Requirements >> Rewrite all of the rows below as a numbered list, skipping blank lines and leaving out the pictures.

(Collected data)
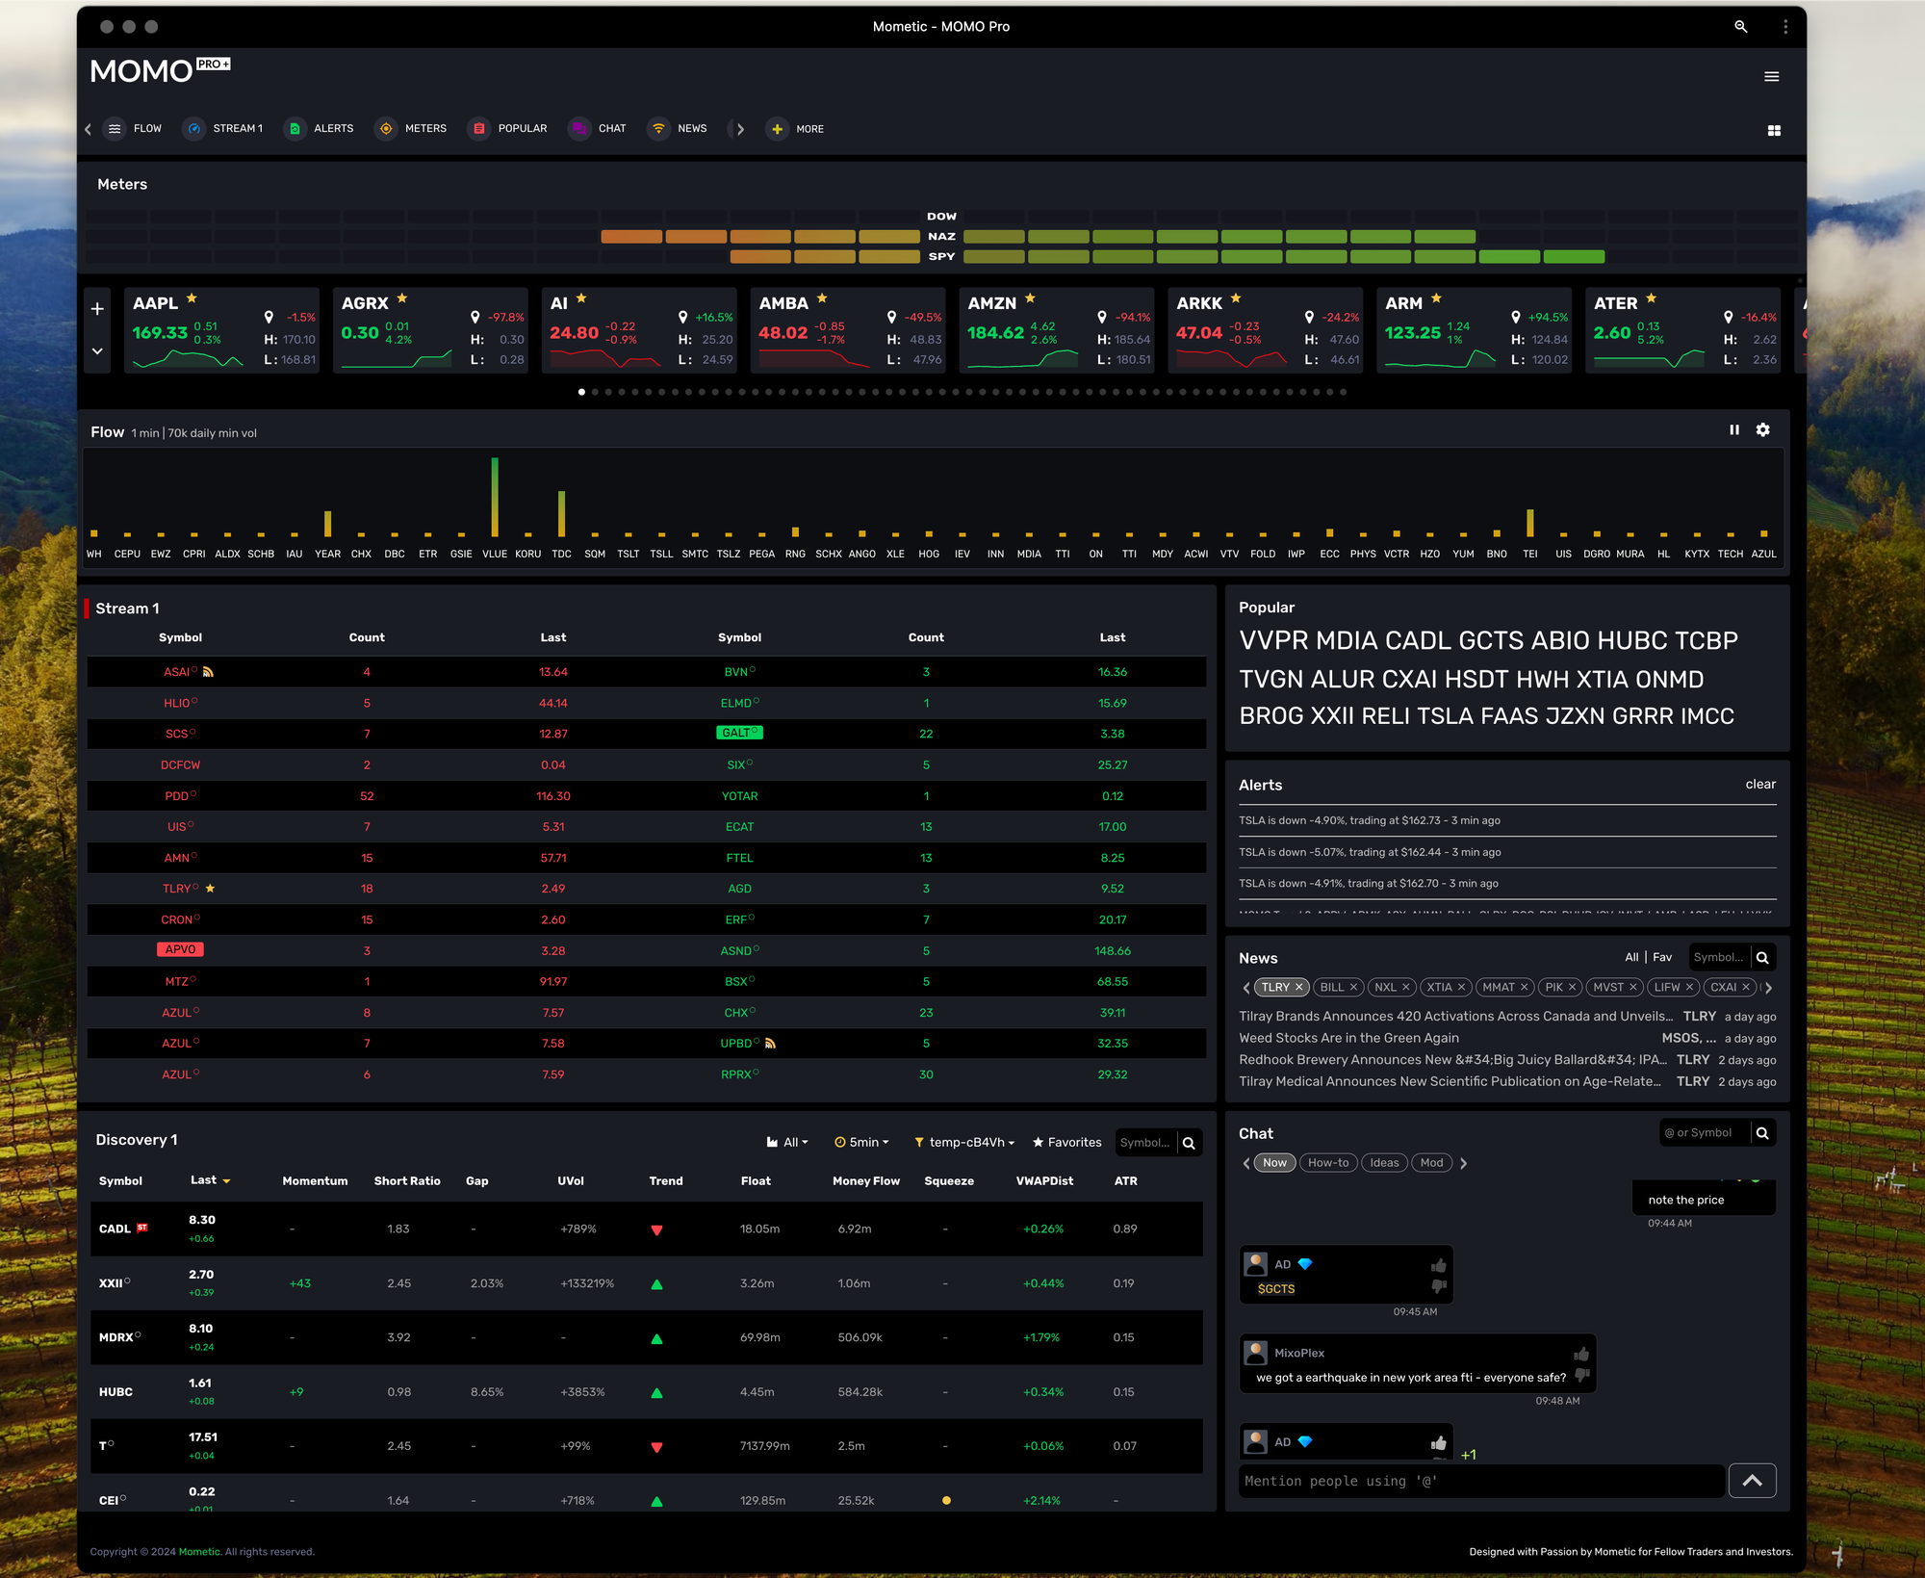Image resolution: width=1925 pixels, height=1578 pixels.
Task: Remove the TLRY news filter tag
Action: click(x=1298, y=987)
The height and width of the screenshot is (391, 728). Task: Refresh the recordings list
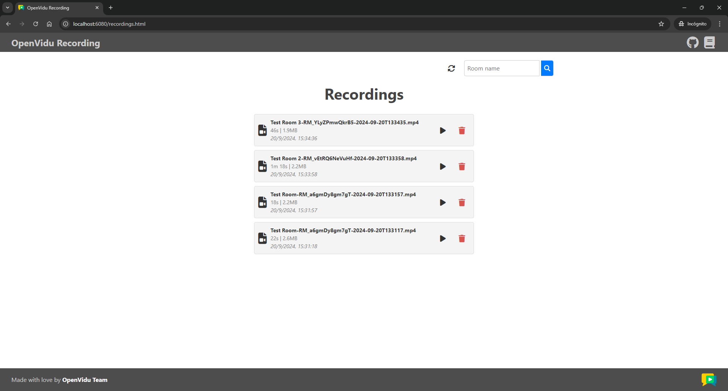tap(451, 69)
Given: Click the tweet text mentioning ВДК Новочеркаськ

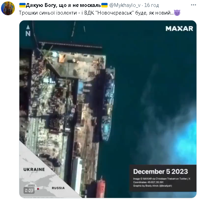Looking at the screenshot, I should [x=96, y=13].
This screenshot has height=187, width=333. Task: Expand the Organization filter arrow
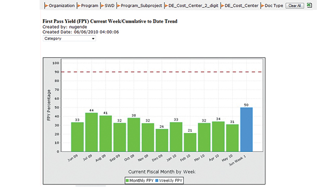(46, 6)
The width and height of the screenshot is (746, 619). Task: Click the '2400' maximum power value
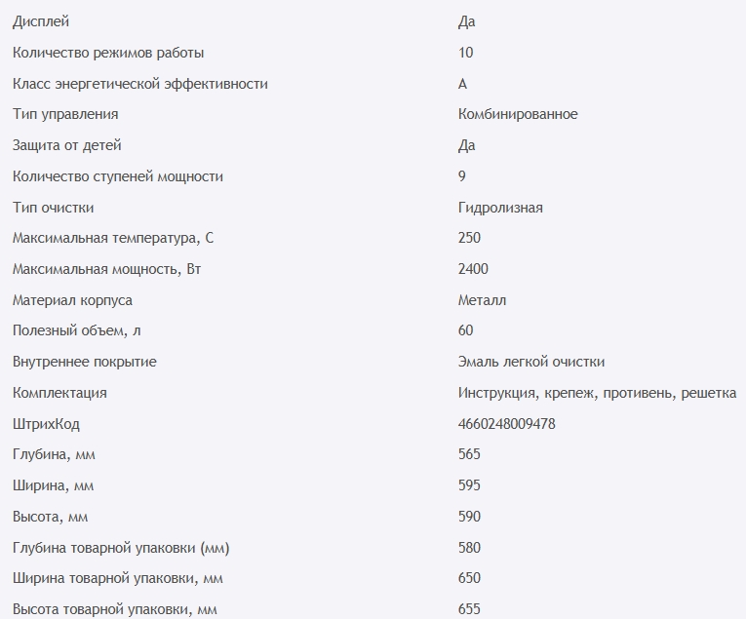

Response >>
1. Image resolution: width=1925 pixels, height=1578 pixels.
2. Task: Remove the TLRY news filter tag
3. Action: click(x=1298, y=987)
4. The height and width of the screenshot is (391, 728). Task: Refresh the recordings list
5. tap(451, 69)
6. Given: Click the tweet text mentioning ВДК Новочеркаськ
7. Looking at the screenshot, I should [x=96, y=13].
8. This screenshot has height=187, width=333. Task: Expand the Organization filter arrow
9. (46, 6)
10. The width and height of the screenshot is (746, 619). Task: Click the '2400' maximum power value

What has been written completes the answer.